**Task requirements**
Verbatim repeat, images excluded. Give each entry again as written.
(Dataset records)
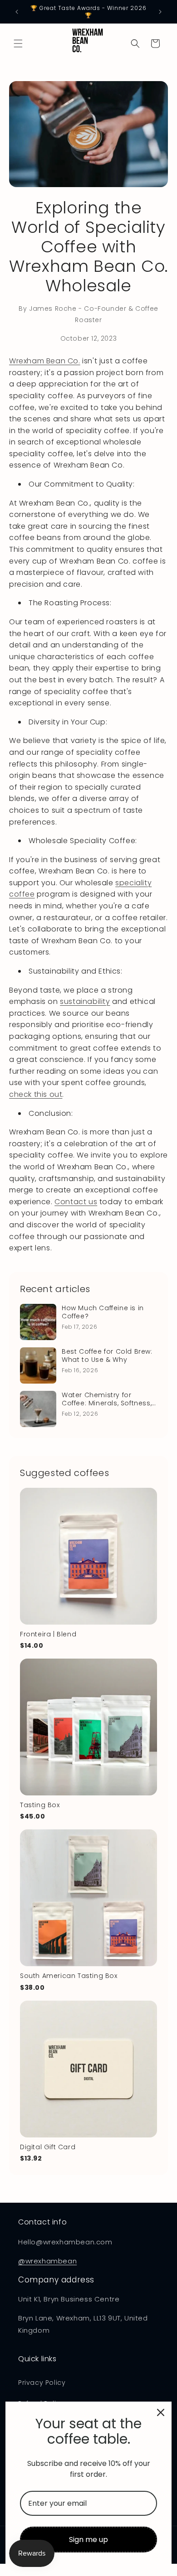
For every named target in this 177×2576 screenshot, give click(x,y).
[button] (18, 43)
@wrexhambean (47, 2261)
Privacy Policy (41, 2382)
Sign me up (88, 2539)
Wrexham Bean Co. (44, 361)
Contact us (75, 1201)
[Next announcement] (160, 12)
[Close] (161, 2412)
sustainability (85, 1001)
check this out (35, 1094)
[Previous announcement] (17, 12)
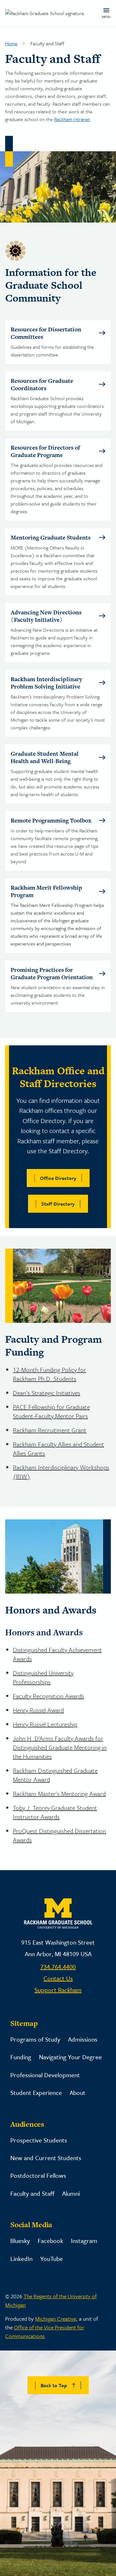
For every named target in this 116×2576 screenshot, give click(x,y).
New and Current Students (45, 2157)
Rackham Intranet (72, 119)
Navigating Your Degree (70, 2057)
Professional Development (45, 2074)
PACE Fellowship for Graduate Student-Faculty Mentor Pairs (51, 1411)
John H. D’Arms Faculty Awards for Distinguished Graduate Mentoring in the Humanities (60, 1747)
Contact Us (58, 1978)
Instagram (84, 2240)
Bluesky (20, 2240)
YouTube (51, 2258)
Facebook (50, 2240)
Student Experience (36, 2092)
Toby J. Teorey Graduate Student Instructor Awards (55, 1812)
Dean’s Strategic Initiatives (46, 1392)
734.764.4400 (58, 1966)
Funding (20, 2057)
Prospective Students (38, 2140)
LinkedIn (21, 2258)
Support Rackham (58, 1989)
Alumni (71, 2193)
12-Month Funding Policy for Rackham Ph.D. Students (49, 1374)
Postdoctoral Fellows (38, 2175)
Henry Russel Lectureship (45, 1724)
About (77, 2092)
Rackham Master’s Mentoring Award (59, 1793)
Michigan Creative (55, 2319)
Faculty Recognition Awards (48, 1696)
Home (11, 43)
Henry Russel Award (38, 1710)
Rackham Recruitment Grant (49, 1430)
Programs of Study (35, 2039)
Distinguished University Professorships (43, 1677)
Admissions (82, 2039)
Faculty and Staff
(End Dataset records)
**Completed exercise**
For every named target in this 177×2576 screenshot, give click(x,y).
[button] (18, 43)
@wrexhambean (47, 2261)
Privacy Policy (41, 2382)
Sign me up (88, 2539)
Wrexham Bean Co. (44, 361)
Contact us (75, 1201)
[Next announcement] (160, 12)
[Close] (161, 2412)
sustainability (85, 1001)
check this out (35, 1094)
[Previous announcement] (17, 12)
For every named target in this 116×2576 screenshot, give click(x,y).
New and Current Students (45, 2157)
Rackham Intranet (72, 119)
Navigating Your Degree (70, 2057)
Professional Development (45, 2074)
PACE Fellowship for Graduate Student-Faculty Mentor Pairs (51, 1411)
John H. D’Arms Faculty Awards for Distinguished Graduate Mentoring in the Humanities (60, 1747)
Contact Us (58, 1978)
Instagram (84, 2240)
Bluesky (20, 2240)
YouTube (51, 2258)
Facebook (50, 2240)
Student Experience (36, 2092)
Toby J. Teorey Graduate Student Instructor Awards (55, 1812)
Dean’s Strategic Initiatives (46, 1392)
734.764.4400 (58, 1966)
Funding (20, 2057)
Prospective Students (38, 2140)
LinkedIn (21, 2258)
Support Rackham (58, 1989)
Alumni (71, 2193)
12-Month Funding Policy for Rackham Ph.D. Students (49, 1374)
Postdoctoral Fellows (38, 2175)
Henry Russel Lectureship (45, 1724)
About (77, 2092)
Rackham Master’s Mentoring Award (59, 1793)
Michigan Creative (55, 2319)
Faculty Recognition Awards (48, 1696)
Home (11, 43)
Henry Russel Award (38, 1710)
Rackham Recruitment Grant (49, 1430)
Programs of Study (35, 2039)
Distinguished University Professorships (43, 1677)
Admissions (82, 2039)
Faculty and Staff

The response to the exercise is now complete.